Online interactions can be… interesting. One minute you’re having an ordinary chat, the next you’re being courted by someone who seems to think moving the conversation to a different app is a sign of their growing interest in you.
I had exactly this experience recently. It started innocuously enough: a casual conversation on a social platform. Then came the subtle escalations: questions about my marital status followed by emotional declarations that were completely innapropriate for someone who had only know me a few days. Then they started repeated attempts to persuade me to continue the chat on other apps… The red flags had been waving pretty hard prior to this, so I told him that I explicitly refuse to use Messenger and WhatsApp, because of security concerns. He tried the cutesy approach: Awww, cmon… I refused again and said here or nothing.
Yeah right, like I am even remotely interested in talking on a chat app with someone I don’t know
He claimed to be from Texas and used a picture of a good-looking man in his late 40s, yet was always a bit vague about weekend plans, Then out of the blue he messaged “Alaye”
I replied “???”
he immediately tried to change the subject, so I decided to google it and found that it is used in Nigerian Pidgin English. The word means “bro , but is sometimes used in scam circles as a marker of familiarity, a bit like a secret handshake.
I decided to ask him if he thought I was a scammer. He went quiet for a few minutes then replied “do some calms” – hardly idiomatic english you would expect from a Texan. This was clearly a pressure tactic disguised as casual advice (patronising so and so!), but showed that when confronted, he dropped the mask and his lack of Tex Speak.
At that point, he tried the old “I’ve been scammed a lot” line, a classic manipulation move, shifting the spotlight onto his supposed vulnerability while trying to soften the boundary I had clearly set.
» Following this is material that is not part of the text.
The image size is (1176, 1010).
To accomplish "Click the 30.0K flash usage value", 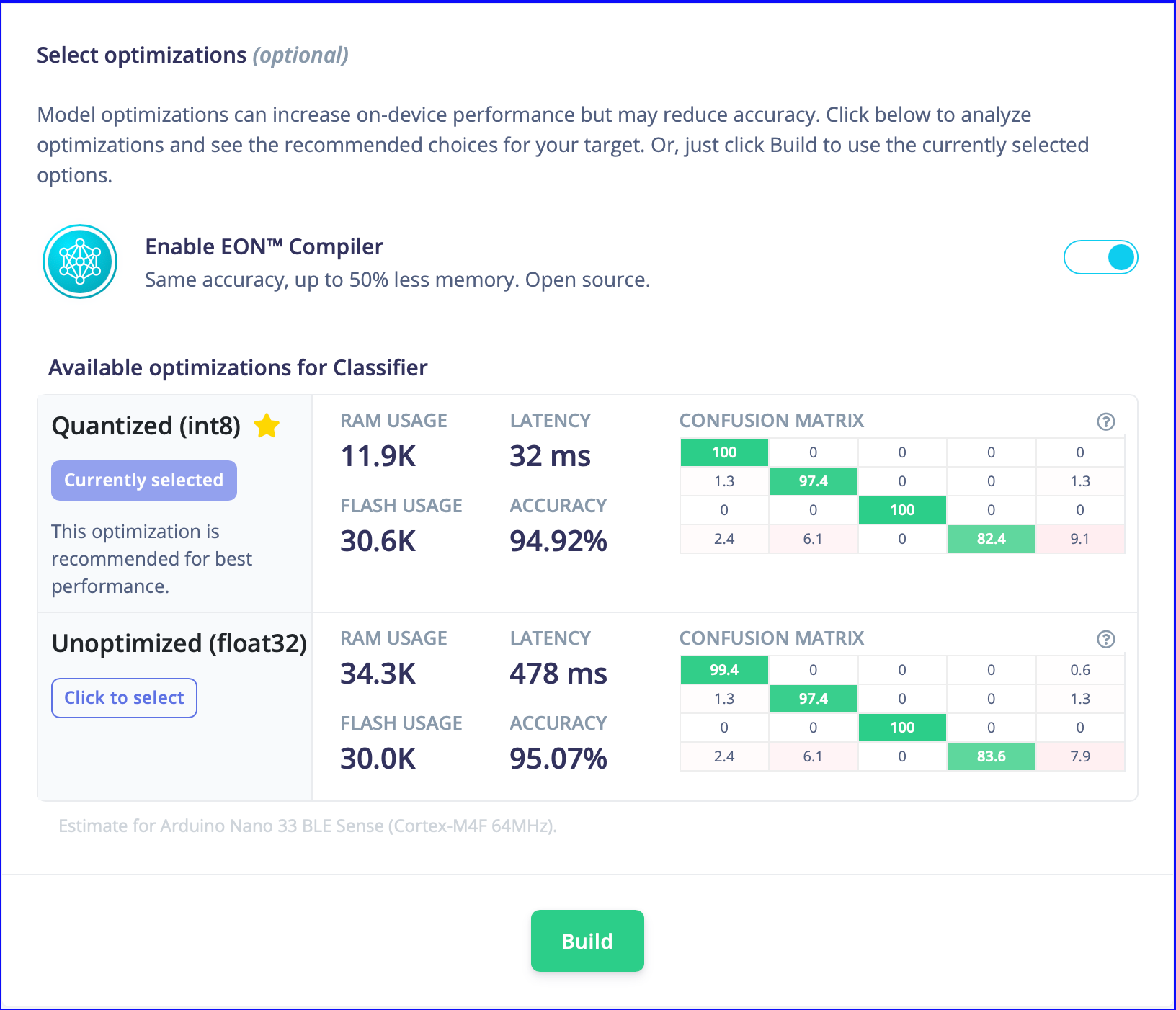I will coord(378,759).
My response was final: “ChatGPT says I need to tell you ‘Shikena’,” then reported him as a scammer, blocked him, and removed the chat.
What’s remarkable here isn’t just that I dodged a potential romance scam; once these scammers get access to your telephone number or social media account, their goal is always to isolate, control, or gain access, sometimes for hacking or financial exploitation.
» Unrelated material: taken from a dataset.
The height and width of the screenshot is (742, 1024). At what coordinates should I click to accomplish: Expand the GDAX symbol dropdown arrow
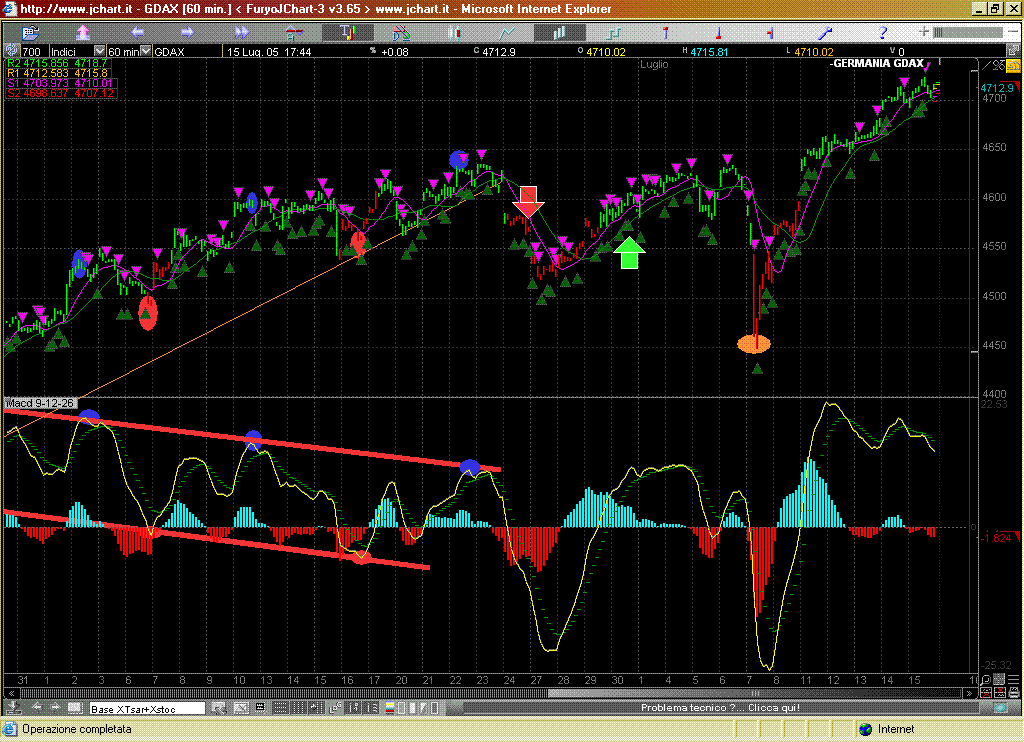pyautogui.click(x=144, y=51)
It’s worth taking note of the pattern: sudden intimacy, platform hopping, pressure, language quirks, and boundary-testing. Observing these behaviours and responding calmly is far more effective than getting drawn into arguments or playing cat and mouse. Always prioritise safety.
If there’s a takeaway for online users, it’s this: stay factual, stick to observable behaviour, enforce boundaries firmly, and don’t let charm, odd words, or emotional claims distract you.